PlayCore and the Chartwell affiliate will initiate a joint tender offer within
approximately one week. The completion of the tender offer is subject to certain
conditions, including the tender of 1,367,947 shares, representing 50.1 percent
of the publicly-held shares not owned by GreenGrass Holdings and current
directors and officers of PlayCore; the receipt of funds from the lenders; and
expiration of a waiting period under the U.S. Hart-Scott-Rodino Act. Any shares
of PlayCore common stock not purchased in the tender offer will be acquired in a
subsequent merger transaction at the same $10.10 per share cash price.
-more-
<PAGE>
PlayCore, Inc.
Add 1
David S. Evans, President and Chief Executive Officer of Glencoe Capital,
stated, "This transaction represents a significant increase in value for all
PlayCore stockholders--the result of growing the Company's EBITDA by almost
threefold in three years and revenues from $40 million to $200 million during
the same period." Glencoe Capital, through its proprietary Executive Network of
over 40 Fortune 1000 senior executives and successful entrepreneurs, invests
private equity capital in six industry specialty areas. Executive Network
members played a significant role in the growth and development of PlayCore.
"A number of demographic and societal trends are fueling growth in our markets,
including record numbers of 5-12 year-old children; a broad awareness of the
need for safe, modern playground systems; and a growing consensus of the
importance of play in child development," said Frederic L. Contino, PlayCore
Chief Executive Officer. "This acquisition positions PlayCore to better
capitalize on these trends and to maintain its leadership position in the
worldwide play equipment and backyard products business."
PlayCore, Inc. is a leading playground equipment and backyard products company
with three principal operating units: commercial play, consumer play and
backyard wooden storage buildings. GameTime, PlayCore's commercial products
division, is one of the largest manufacturers and marketers of modular and
custom commercial outdoor and indoor playground equipment in the world.
Swing-N-Slide, PlayCore's consumer products division, is the leader in the U.S.

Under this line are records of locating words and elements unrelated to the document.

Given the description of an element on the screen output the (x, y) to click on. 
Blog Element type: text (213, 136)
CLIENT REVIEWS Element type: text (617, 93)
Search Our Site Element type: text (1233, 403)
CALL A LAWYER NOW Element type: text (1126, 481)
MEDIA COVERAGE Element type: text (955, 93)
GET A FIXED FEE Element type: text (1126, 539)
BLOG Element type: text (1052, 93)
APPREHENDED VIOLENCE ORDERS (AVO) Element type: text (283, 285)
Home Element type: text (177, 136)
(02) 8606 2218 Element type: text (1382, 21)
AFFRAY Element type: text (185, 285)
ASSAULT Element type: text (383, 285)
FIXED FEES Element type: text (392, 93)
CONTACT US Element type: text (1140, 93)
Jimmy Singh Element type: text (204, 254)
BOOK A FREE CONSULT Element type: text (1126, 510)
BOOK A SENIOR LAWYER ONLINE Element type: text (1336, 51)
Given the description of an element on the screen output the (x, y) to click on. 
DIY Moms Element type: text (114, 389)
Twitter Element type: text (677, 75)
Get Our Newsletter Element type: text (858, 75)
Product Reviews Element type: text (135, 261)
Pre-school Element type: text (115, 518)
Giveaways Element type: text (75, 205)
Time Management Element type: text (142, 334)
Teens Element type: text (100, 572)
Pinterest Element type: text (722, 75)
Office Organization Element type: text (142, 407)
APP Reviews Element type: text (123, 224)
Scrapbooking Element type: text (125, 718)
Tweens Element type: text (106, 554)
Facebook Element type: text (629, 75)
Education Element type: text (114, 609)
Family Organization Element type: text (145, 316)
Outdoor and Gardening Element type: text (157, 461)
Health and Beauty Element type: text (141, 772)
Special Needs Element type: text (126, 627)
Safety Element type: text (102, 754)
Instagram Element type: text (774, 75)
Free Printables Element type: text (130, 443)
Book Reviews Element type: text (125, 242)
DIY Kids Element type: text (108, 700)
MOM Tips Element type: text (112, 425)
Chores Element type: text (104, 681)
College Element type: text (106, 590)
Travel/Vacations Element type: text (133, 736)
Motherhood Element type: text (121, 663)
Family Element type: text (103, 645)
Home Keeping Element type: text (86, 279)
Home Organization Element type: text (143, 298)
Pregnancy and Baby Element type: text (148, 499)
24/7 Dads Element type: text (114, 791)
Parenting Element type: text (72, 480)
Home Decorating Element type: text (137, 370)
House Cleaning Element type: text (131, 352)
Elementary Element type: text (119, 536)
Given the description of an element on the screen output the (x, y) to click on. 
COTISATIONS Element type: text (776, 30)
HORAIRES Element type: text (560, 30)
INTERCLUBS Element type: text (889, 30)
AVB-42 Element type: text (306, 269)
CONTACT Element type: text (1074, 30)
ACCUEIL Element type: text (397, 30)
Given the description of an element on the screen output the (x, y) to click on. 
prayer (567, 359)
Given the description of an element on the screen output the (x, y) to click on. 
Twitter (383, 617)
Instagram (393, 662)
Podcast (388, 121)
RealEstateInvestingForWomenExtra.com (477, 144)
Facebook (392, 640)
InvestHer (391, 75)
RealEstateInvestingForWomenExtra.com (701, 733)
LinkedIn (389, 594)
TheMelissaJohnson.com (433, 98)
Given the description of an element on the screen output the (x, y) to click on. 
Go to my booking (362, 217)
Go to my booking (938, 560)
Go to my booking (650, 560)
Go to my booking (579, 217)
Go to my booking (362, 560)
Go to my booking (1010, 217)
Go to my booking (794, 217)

for do-it-yourself wooden playground equipment. PlayCore subsidiary Heartland
Industries is a leading manufacturer and marketer of installed backyard wooden
storage buildings and premium consumer playground systems.
Chartwell is a New York City-based private equity firm, which invests in growth
financings and management buy-outs of middle market companies.
This press release is for informational purposes only and is not an offer to buy
or the solicitation of an offer to sell any shares of PlayCore common stock. The
solicitation of offers to buy PlayCore's common stock will only be made pursuant
to the offer to purchase and related materials that PlayCore and Chartwell will
be sending out to PlayCore's stockholders shortly. Stockholders should read
those materials carefully because they will contain important information,
including the various terms and conditions of the offer. The tender offer
documents (including the offer to purchase, the related letter of transmittal,
and all other offer documents filed with the Securities and Exchange Commission)
will also be available for free at the Commission's Web site at www.sec.gov.
This release may include information that could constitute forward-looking
statements made pursuant to the safe harbor provision of the Private Securities
Litigation Reform Act of 1995. Any such forward-looking statements may involve
risk and uncertainties that could cause actual results to differ materially from
any future results encompassed within the forward-looking statements. Factors
that could cause or contribute to such differences include those matters
disclosed in PlayCore's Securities and Exchange Commission filings.